**Exercise objective**
The reply should be an exact transcription of every record.

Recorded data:
----

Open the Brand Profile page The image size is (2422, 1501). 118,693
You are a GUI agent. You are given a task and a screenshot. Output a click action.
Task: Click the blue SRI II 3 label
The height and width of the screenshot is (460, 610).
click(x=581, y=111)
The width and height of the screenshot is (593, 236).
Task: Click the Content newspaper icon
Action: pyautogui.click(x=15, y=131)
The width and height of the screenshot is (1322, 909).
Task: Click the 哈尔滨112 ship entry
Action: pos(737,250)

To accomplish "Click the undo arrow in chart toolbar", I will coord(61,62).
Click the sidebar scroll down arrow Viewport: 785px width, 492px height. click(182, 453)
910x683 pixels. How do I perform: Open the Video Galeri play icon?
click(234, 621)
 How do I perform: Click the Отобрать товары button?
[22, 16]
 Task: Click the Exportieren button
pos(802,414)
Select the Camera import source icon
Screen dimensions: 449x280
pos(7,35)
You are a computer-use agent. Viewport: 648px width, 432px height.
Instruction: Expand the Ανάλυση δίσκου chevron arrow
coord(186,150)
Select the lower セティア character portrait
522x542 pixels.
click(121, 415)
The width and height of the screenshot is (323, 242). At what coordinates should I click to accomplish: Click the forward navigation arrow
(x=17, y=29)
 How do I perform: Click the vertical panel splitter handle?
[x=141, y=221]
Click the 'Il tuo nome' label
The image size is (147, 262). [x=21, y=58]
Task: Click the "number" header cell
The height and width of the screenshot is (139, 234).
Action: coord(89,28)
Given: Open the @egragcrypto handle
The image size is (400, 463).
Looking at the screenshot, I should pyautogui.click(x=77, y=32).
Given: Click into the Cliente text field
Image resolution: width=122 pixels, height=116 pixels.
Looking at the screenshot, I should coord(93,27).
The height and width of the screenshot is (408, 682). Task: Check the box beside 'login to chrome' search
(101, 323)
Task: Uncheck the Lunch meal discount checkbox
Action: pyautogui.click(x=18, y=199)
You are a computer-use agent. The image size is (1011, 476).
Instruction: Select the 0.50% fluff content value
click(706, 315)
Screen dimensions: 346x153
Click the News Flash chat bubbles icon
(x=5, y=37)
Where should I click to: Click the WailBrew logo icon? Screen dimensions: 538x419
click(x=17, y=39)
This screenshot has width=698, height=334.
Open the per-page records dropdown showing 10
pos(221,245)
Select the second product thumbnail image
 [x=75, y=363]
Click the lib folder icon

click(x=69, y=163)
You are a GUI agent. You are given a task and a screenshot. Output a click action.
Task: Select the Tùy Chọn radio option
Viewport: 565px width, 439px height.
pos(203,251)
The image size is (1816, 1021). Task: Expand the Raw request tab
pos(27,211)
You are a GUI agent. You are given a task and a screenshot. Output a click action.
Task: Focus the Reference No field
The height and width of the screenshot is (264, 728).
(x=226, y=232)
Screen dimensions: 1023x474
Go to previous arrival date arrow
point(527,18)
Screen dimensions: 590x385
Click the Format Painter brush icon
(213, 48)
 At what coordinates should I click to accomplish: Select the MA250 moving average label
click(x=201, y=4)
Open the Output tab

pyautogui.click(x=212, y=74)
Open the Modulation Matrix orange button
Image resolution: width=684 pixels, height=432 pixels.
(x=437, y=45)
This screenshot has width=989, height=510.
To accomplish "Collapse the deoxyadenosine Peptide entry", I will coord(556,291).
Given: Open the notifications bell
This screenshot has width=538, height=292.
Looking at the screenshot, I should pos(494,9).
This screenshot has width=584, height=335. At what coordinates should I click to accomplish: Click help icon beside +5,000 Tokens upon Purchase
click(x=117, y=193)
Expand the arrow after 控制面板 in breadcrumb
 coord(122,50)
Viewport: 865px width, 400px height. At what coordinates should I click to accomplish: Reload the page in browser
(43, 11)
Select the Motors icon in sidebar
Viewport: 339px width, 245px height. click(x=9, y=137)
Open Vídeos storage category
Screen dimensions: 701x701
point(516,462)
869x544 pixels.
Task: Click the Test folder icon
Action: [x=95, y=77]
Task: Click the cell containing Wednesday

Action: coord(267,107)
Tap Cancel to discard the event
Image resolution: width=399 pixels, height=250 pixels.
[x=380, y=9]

----

**Problem solution**
Open the Brand Profile page The image size is (2422, 1501). 118,693
You are a GUI agent. You are given a task and a screenshot. Output a click action.
Task: Click the blue SRI II 3 label
The height and width of the screenshot is (460, 610).
click(x=581, y=111)
The width and height of the screenshot is (593, 236).
Task: Click the Content newspaper icon
Action: pyautogui.click(x=15, y=131)
The width and height of the screenshot is (1322, 909).
Task: Click the 哈尔滨112 ship entry
Action: pos(737,250)

To accomplish "Click the undo arrow in chart toolbar", I will coord(61,62).
Click the sidebar scroll down arrow Viewport: 785px width, 492px height. click(182, 453)
910x683 pixels. How do I perform: Open the Video Galeri play icon?
click(234, 621)
 How do I perform: Click the Отобрать товары button?
[22, 16]
 Task: Click the Exportieren button
pos(802,414)
Select the Camera import source icon
Screen dimensions: 449x280
pos(7,35)
You are a computer-use agent. Viewport: 648px width, 432px height.
Instruction: Expand the Ανάλυση δίσκου chevron arrow
coord(186,150)
Select the lower セティア character portrait
522x542 pixels.
click(121, 415)
The width and height of the screenshot is (323, 242). At what coordinates should I click to accomplish: Click the forward navigation arrow
(x=17, y=29)
 How do I perform: Click the vertical panel splitter handle?
[x=141, y=221]
Click the 'Il tuo nome' label
The image size is (147, 262). [x=21, y=58]
Task: Click the "number" header cell
The height and width of the screenshot is (139, 234).
Action: coord(89,28)
Given: Open the @egragcrypto handle
The image size is (400, 463).
Looking at the screenshot, I should pyautogui.click(x=77, y=32).
Given: Click into the Cliente text field
Image resolution: width=122 pixels, height=116 pixels.
Looking at the screenshot, I should coord(93,27).
The height and width of the screenshot is (408, 682). Task: Check the box beside 'login to chrome' search
(101, 323)
Task: Uncheck the Lunch meal discount checkbox
Action: pyautogui.click(x=18, y=199)
You are a computer-use agent. The image size is (1011, 476).
Instruction: Select the 0.50% fluff content value
click(706, 315)
Screen dimensions: 346x153
Click the News Flash chat bubbles icon
(x=5, y=37)
Where should I click to: Click the WailBrew logo icon? Screen dimensions: 538x419
click(x=17, y=39)
This screenshot has width=698, height=334.
Open the per-page records dropdown showing 10
pos(221,245)
Select the second product thumbnail image
 [x=75, y=363]
Click the lib folder icon

click(x=69, y=163)
You are a GUI agent. You are given a task and a screenshot. Output a click action.
Task: Select the Tùy Chọn radio option
Viewport: 565px width, 439px height.
pos(203,251)
The image size is (1816, 1021). Task: Expand the Raw request tab
pos(27,211)
You are a GUI agent. You are given a task and a screenshot. Output a click action.
Task: Focus the Reference No field
The height and width of the screenshot is (264, 728).
(x=226, y=232)
Screen dimensions: 1023x474
Go to previous arrival date arrow
point(527,18)
Screen dimensions: 590x385
Click the Format Painter brush icon
(213, 48)
 At what coordinates should I click to accomplish: Select the MA250 moving average label
click(x=201, y=4)
Open the Output tab

pyautogui.click(x=212, y=74)
Open the Modulation Matrix orange button
Image resolution: width=684 pixels, height=432 pixels.
(x=437, y=45)
This screenshot has width=989, height=510.
To accomplish "Collapse the deoxyadenosine Peptide entry", I will coord(556,291).
Given: Open the notifications bell
This screenshot has width=538, height=292.
Looking at the screenshot, I should pos(494,9).
This screenshot has width=584, height=335. At what coordinates should I click to accomplish: Click help icon beside +5,000 Tokens upon Purchase
click(x=117, y=193)
Expand the arrow after 控制面板 in breadcrumb
 coord(122,50)
Viewport: 865px width, 400px height. At what coordinates should I click to accomplish: Reload the page in browser
(43, 11)
Select the Motors icon in sidebar
Viewport: 339px width, 245px height. click(x=9, y=137)
Open Vídeos storage category
Screen dimensions: 701x701
point(516,462)
869x544 pixels.
Task: Click the Test folder icon
Action: [x=95, y=77]
Task: Click the cell containing Wednesday

Action: coord(267,107)
Tap Cancel to discard the event
Image resolution: width=399 pixels, height=250 pixels.
[x=380, y=9]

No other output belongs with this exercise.